AB10 could be voted on by the assembly as soon as possible. Sharon Quirk-Silva (AD-65) voted yes in committee. Orange County Assembly Delegates Phillip Chen (AD-55), Steven Choi (AD-68), Tom Daly (AD-69), Janet Nguyen (AD-72), Laurie Davis (AD-73) and Cottie Petrie-Norris (AD -74) have yet to be heard.
I would like to thank Tina Richards, editor of the Foothills Sentry journal, for providing the research to her opinion to the editor of the article. Tina closely follows land use issues and their impacts on communities in Orange County.
SB 10 will be voted on in the Assembly and we have a month-long summer break to fight both SB 9 and SB 10 before lawmakers return on August 16! Call today to stop SB 10. Here is the website to fight back. https://www.livablecalifornia.org/please-opposer-sb-10/
Supporters of Sacramento’s “trickle-down” housing are trying to revive divisive pre-COVID SB 50 legislation through a cluster of bad bills, the worst of which are SB 9 and SB 10.
They both passed to the Senate. Without your intervention, that is, by contacting your member of the legislature, many bad bills could become law this summer.
We are the key to stopping these bills, drafted by lawmakers who believe that high-priced, dense housing will spill over to those who cannot afford it. Here is a summary of the two bills.
SB 9 (Let Us End Homeownership, by Toni Atkins and Scott Wiener) Crushes single-family zoning in California, a threat to 7 million homeowners at all income levels. Wiener called the courtyards and single-family homes “immoral.” SB 9 allows 4 houses at market rate where 1 house is currently located (or up to 6 units, if the developers use an obscure “two-step” allowed by this bill). SB 9 requires NO affordable units. This clearly opens all the streets of single family homes to the uncontrolled, greedy and disruptive speculation of the investors who are pouring into the single family home market today. SB 9 marks the beginning of the end of homeownership in California. It is the worst and most controversial bill of 2021. It is the double bill of 2020, SB 1120, was the worst and most controversial bill of 2020.
SB 10 (14-Unit Buildings Everywhere, by Scott Wiener) Allows any city council to override voter-approved voting measures that protect shorelines, farms and other land – killing a California voter right of 108 years old. Equally gruesome, SB 10 allows any city council to rezone almost any plot to allow luxury apartments of 10 units, plus 2 ADUs and 2 JADUs (grandma apartments), going beyond any zoning, including single family. and commercial. It invites the demolition and gentrification of older, diverse, multi-family and single-family neighborhoods. SB 10 requires NO affordable units. Like SB 9, its ugly cousin, SB 10 opens up neighborhoods to uncontrolled speculation.
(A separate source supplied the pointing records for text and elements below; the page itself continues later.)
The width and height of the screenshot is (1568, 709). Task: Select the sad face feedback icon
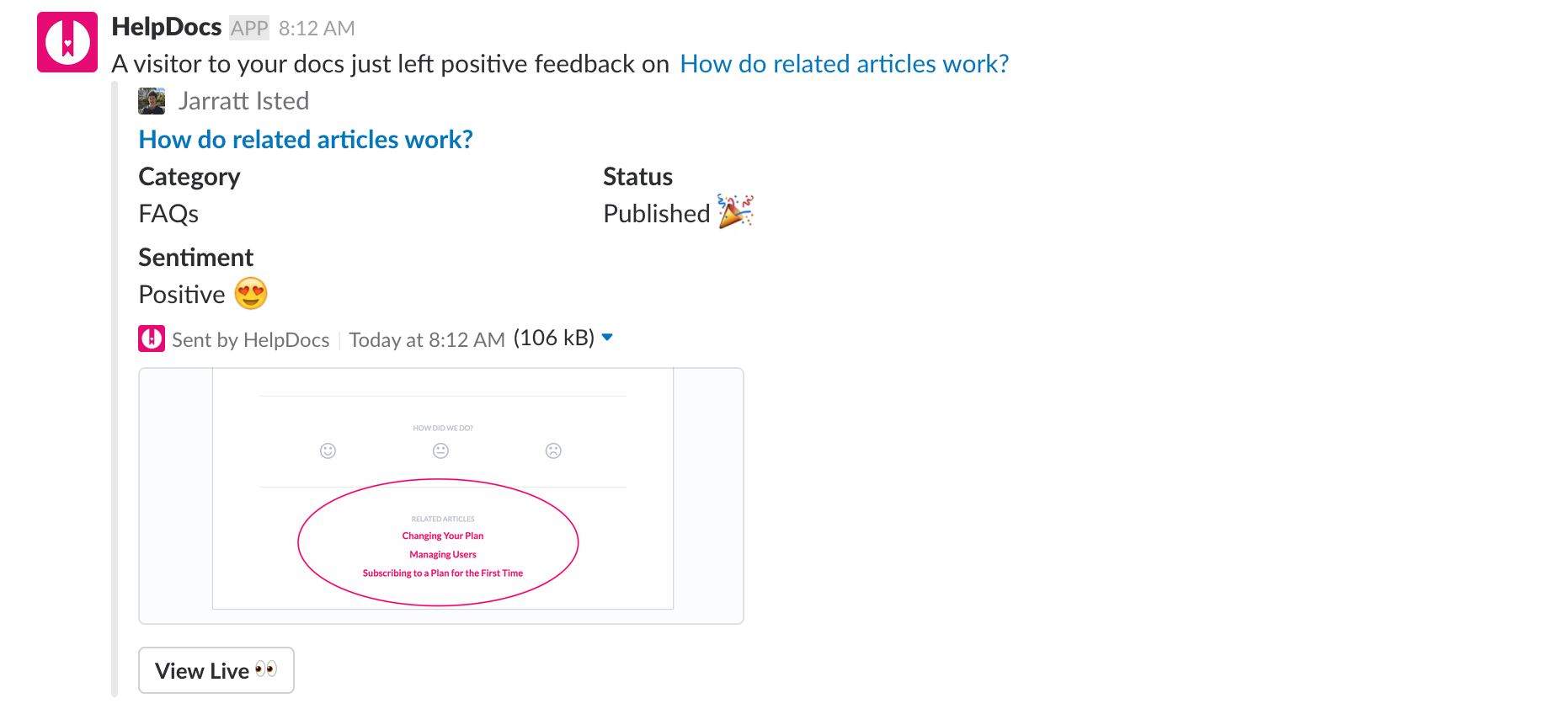coord(553,450)
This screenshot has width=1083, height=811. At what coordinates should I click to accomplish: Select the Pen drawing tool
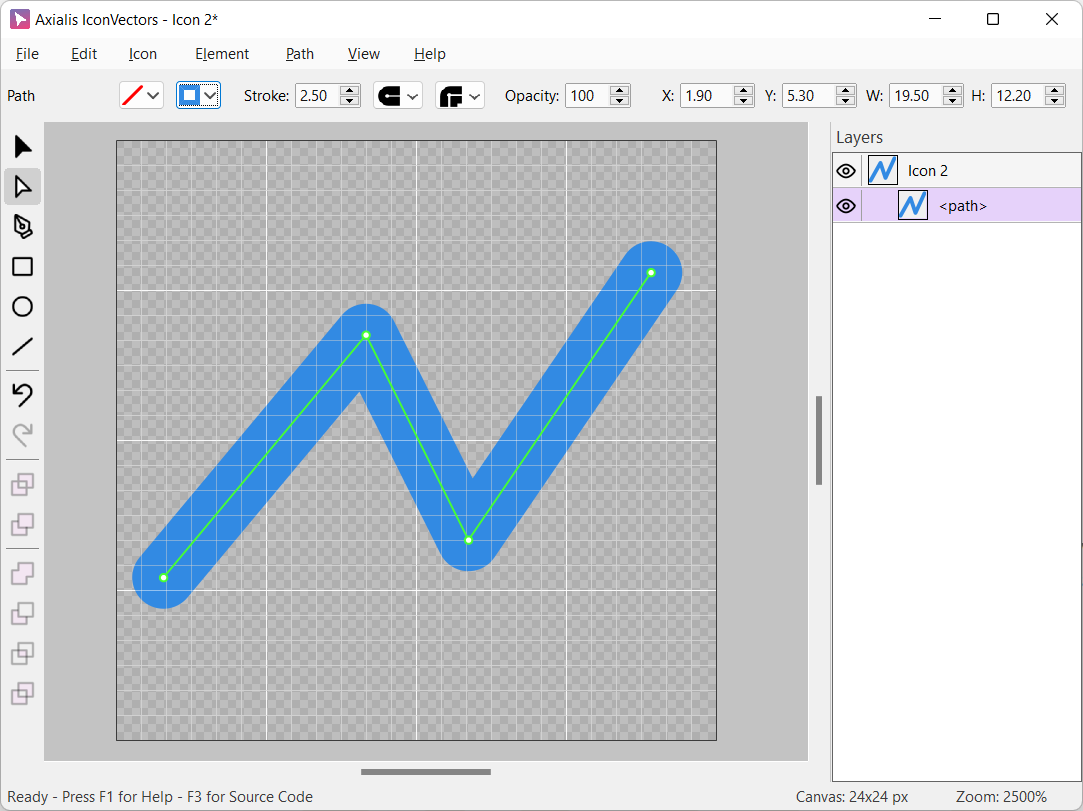coord(22,227)
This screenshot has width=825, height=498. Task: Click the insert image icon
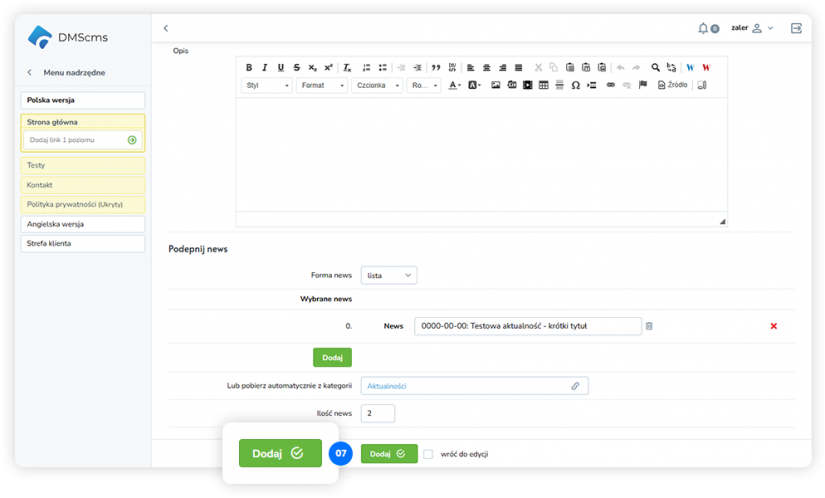[x=495, y=85]
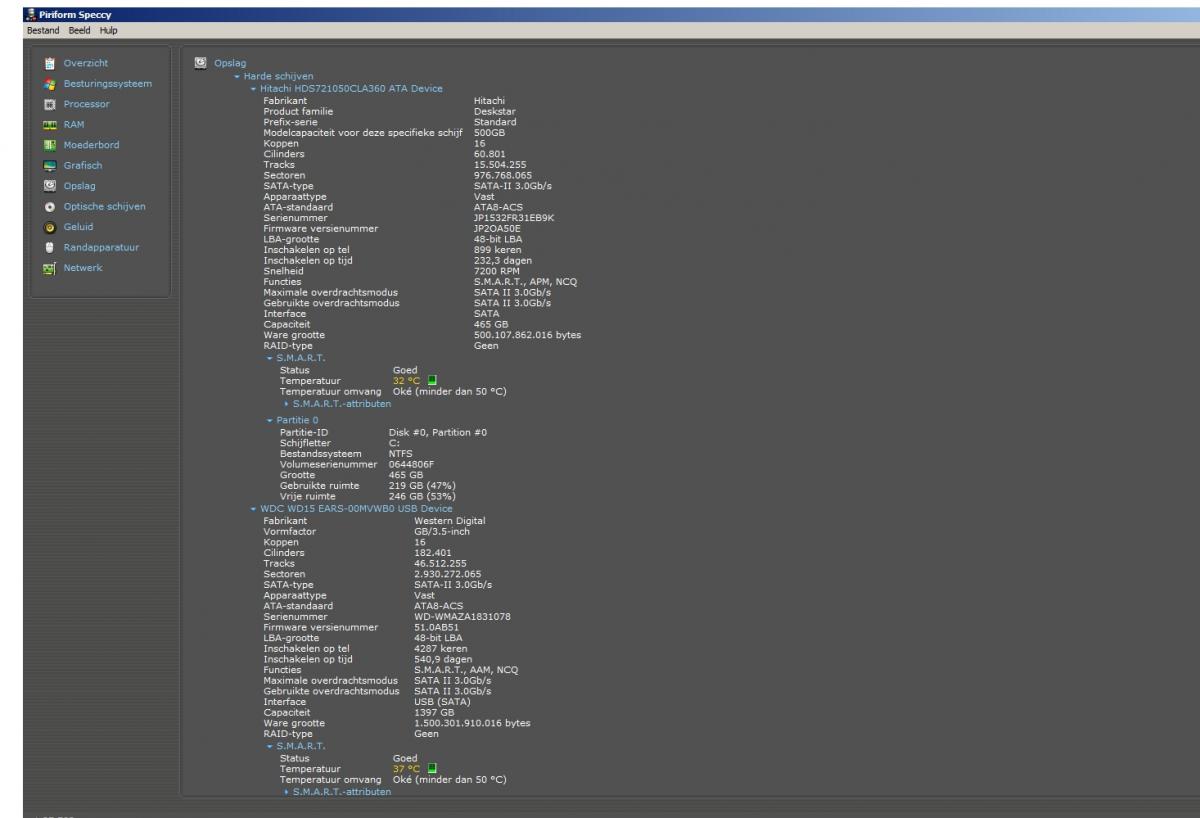Collapse the Hitachi HDS721050CLA360 ATA Device

[x=253, y=89]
Send letters opposing SB 9 and SB 10 to the legislative portal at: https://calegislation.lc.ca.gov/Advocates/faces/index.xhtml You need two letters: one against SB 9 , one against SB 10. PDF or Mot.
Letters from groups, even from neighborhood clubs, have a big impact: create a name that suits you. Write a letter: Place your group’s name or logo and your address at the top. You have to sign at the bottom.
How to use the state portal: https://www.youtube.com/watch?v=M2iKYZzRCUY
These decisions made in Sacramento will affect all of our lives and the lives of our families and future children. I ask everyone to find out what is going on in California and if this is affecting you negatively, ask them to stop with this horrible legislation.
The Town of Stanton has taken a stand against SB 9 and SB10.